── Records to use

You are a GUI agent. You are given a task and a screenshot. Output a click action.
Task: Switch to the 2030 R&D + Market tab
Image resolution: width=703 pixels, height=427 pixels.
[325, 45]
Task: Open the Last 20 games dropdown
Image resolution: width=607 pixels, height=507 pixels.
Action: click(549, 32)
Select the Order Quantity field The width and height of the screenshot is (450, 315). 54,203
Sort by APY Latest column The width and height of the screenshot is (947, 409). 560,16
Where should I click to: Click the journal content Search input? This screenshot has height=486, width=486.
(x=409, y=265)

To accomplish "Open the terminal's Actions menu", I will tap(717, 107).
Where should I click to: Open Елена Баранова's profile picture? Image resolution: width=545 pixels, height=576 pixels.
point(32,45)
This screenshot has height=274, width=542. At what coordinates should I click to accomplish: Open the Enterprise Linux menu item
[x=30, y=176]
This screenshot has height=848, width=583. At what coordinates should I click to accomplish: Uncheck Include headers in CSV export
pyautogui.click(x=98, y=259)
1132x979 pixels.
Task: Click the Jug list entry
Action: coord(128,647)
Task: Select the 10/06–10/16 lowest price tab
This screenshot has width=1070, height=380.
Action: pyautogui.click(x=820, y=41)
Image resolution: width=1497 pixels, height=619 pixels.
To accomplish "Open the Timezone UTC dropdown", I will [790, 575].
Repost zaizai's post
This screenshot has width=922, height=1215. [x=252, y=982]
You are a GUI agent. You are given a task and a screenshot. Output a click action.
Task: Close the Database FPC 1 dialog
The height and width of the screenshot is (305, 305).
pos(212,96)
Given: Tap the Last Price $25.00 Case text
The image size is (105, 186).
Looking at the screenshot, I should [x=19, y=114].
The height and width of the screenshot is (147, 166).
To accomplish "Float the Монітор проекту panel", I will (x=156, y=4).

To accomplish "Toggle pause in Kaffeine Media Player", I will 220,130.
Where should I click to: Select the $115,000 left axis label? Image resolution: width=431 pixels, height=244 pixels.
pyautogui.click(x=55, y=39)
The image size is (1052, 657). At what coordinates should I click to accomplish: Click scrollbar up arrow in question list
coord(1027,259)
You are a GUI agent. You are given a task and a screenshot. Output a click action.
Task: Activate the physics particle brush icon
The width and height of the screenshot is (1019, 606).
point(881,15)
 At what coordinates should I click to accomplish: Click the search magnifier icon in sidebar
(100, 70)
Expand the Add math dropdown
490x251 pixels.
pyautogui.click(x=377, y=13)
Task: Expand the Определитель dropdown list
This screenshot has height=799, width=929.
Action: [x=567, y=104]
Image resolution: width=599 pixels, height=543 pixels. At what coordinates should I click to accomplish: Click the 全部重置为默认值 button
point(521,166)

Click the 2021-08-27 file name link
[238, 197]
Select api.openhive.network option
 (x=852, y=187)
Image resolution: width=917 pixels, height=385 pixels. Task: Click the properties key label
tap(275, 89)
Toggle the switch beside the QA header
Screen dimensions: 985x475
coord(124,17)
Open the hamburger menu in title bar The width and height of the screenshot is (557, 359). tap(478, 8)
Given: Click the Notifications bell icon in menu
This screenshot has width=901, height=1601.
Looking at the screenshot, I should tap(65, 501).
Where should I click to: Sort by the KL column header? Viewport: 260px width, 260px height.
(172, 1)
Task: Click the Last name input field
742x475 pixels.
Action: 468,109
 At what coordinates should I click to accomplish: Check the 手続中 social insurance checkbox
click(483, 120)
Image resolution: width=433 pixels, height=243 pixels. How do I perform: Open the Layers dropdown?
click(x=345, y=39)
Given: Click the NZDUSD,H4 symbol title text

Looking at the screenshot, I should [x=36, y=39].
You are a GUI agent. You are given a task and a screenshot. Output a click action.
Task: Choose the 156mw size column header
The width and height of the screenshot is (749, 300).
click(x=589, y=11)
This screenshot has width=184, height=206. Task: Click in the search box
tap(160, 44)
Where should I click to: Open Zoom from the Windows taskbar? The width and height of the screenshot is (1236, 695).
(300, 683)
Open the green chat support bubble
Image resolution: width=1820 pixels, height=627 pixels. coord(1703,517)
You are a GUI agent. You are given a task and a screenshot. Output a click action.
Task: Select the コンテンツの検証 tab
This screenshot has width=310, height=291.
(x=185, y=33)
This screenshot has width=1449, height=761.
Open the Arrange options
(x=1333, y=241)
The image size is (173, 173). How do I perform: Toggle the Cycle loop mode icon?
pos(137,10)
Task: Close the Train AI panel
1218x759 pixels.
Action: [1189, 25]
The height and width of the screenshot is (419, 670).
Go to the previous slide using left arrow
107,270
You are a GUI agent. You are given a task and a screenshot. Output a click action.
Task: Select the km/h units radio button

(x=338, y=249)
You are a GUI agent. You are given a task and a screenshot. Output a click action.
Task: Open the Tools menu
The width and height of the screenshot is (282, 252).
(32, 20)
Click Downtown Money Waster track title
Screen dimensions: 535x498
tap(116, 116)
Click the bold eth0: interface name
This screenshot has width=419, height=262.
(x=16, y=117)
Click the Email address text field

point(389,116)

────

→ **Goal of the exercise**
Copy all the records above exactly, missing none.

→ **Answer to this problem**
You are a GUI agent. You are given a task and a screenshot. Output a click action.
Task: Switch to the 2030 R&D + Market tab
Image resolution: width=703 pixels, height=427 pixels.
[325, 45]
Task: Open the Last 20 games dropdown
Image resolution: width=607 pixels, height=507 pixels.
Action: click(549, 32)
Select the Order Quantity field The width and height of the screenshot is (450, 315). 54,203
Sort by APY Latest column The width and height of the screenshot is (947, 409). 560,16
Where should I click to: Click the journal content Search input? This screenshot has height=486, width=486.
(x=409, y=265)

To accomplish "Open the terminal's Actions menu", I will tap(717, 107).
Where should I click to: Open Елена Баранова's profile picture? Image resolution: width=545 pixels, height=576 pixels.
point(32,45)
This screenshot has height=274, width=542. At what coordinates should I click to accomplish: Open the Enterprise Linux menu item
[x=30, y=176]
This screenshot has height=848, width=583. At what coordinates should I click to accomplish: Uncheck Include headers in CSV export
pyautogui.click(x=98, y=259)
1132x979 pixels.
Task: Click the Jug list entry
Action: coord(128,647)
Task: Select the 10/06–10/16 lowest price tab
This screenshot has width=1070, height=380.
Action: pyautogui.click(x=820, y=41)
Image resolution: width=1497 pixels, height=619 pixels.
To accomplish "Open the Timezone UTC dropdown", I will [790, 575].
Repost zaizai's post
This screenshot has width=922, height=1215. [x=252, y=982]
You are a GUI agent. You are given a task and a screenshot. Output a click action.
Task: Close the Database FPC 1 dialog
The height and width of the screenshot is (305, 305).
pos(212,96)
Given: Tap the Last Price $25.00 Case text
The image size is (105, 186).
Looking at the screenshot, I should [x=19, y=114].
The height and width of the screenshot is (147, 166).
To accomplish "Float the Монітор проекту panel", I will (x=156, y=4).

To accomplish "Toggle pause in Kaffeine Media Player", I will 220,130.
Where should I click to: Select the $115,000 left axis label? Image resolution: width=431 pixels, height=244 pixels.
pyautogui.click(x=55, y=39)
The image size is (1052, 657). At what coordinates should I click to accomplish: Click scrollbar up arrow in question list
coord(1027,259)
You are a GUI agent. You are given a task and a screenshot. Output a click action.
Task: Activate the physics particle brush icon
The width and height of the screenshot is (1019, 606).
point(881,15)
 At what coordinates should I click to accomplish: Click the search magnifier icon in sidebar
(100, 70)
Expand the Add math dropdown
490x251 pixels.
pyautogui.click(x=377, y=13)
Task: Expand the Определитель dropdown list
This screenshot has height=799, width=929.
Action: [x=567, y=104]
Image resolution: width=599 pixels, height=543 pixels. At what coordinates should I click to accomplish: Click the 全部重置为默认值 button
point(521,166)

Click the 2021-08-27 file name link
[238, 197]
Select api.openhive.network option
 (x=852, y=187)
Image resolution: width=917 pixels, height=385 pixels. Task: Click the properties key label
tap(275, 89)
Toggle the switch beside the QA header
Screen dimensions: 985x475
coord(124,17)
Open the hamburger menu in title bar The width and height of the screenshot is (557, 359). tap(478, 8)
Given: Click the Notifications bell icon in menu
This screenshot has width=901, height=1601.
Looking at the screenshot, I should tap(65, 501).
Where should I click to: Sort by the KL column header? Viewport: 260px width, 260px height.
(172, 1)
Task: Click the Last name input field
742x475 pixels.
Action: 468,109
 At what coordinates should I click to accomplish: Check the 手続中 social insurance checkbox
click(483, 120)
Image resolution: width=433 pixels, height=243 pixels. How do I perform: Open the Layers dropdown?
click(x=345, y=39)
Given: Click the NZDUSD,H4 symbol title text

Looking at the screenshot, I should [x=36, y=39].
You are a GUI agent. You are given a task and a screenshot. Output a click action.
Task: Choose the 156mw size column header
The width and height of the screenshot is (749, 300).
click(x=589, y=11)
This screenshot has width=184, height=206. Task: Click in the search box
tap(160, 44)
Where should I click to: Open Zoom from the Windows taskbar? The width and height of the screenshot is (1236, 695).
(300, 683)
Open the green chat support bubble
Image resolution: width=1820 pixels, height=627 pixels. coord(1703,517)
You are a GUI agent. You are given a task and a screenshot. Output a click action.
Task: Select the コンテンツの検証 tab
This screenshot has width=310, height=291.
(x=185, y=33)
This screenshot has width=1449, height=761.
Open the Arrange options
(x=1333, y=241)
The image size is (173, 173). How do I perform: Toggle the Cycle loop mode icon?
pos(137,10)
Task: Close the Train AI panel
1218x759 pixels.
Action: [1189, 25]
The height and width of the screenshot is (419, 670).
Go to the previous slide using left arrow
107,270
You are a GUI agent. You are given a task and a screenshot. Output a click action.
Task: Select the km/h units radio button

(x=338, y=249)
You are a GUI agent. You are given a task and a screenshot. Output a click action.
Task: Open the Tools menu
The width and height of the screenshot is (282, 252).
(32, 20)
Click Downtown Money Waster track title
Screen dimensions: 535x498
tap(116, 116)
Click the bold eth0: interface name
This screenshot has width=419, height=262.
(x=16, y=117)
Click the Email address text field

point(389,116)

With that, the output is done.